* Exercise brief:
Below are records; say how many of their lines include the word "What", giving nothing but the number.

* Data to examine:
--------

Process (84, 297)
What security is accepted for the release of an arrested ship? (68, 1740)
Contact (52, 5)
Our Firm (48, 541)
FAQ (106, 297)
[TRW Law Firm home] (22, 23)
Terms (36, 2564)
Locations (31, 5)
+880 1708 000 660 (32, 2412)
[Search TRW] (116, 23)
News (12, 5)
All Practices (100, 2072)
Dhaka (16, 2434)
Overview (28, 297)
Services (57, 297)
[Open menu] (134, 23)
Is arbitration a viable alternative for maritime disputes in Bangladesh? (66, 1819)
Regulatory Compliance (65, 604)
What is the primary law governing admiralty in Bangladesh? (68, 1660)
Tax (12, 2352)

--------

* Answer to this exercise:
2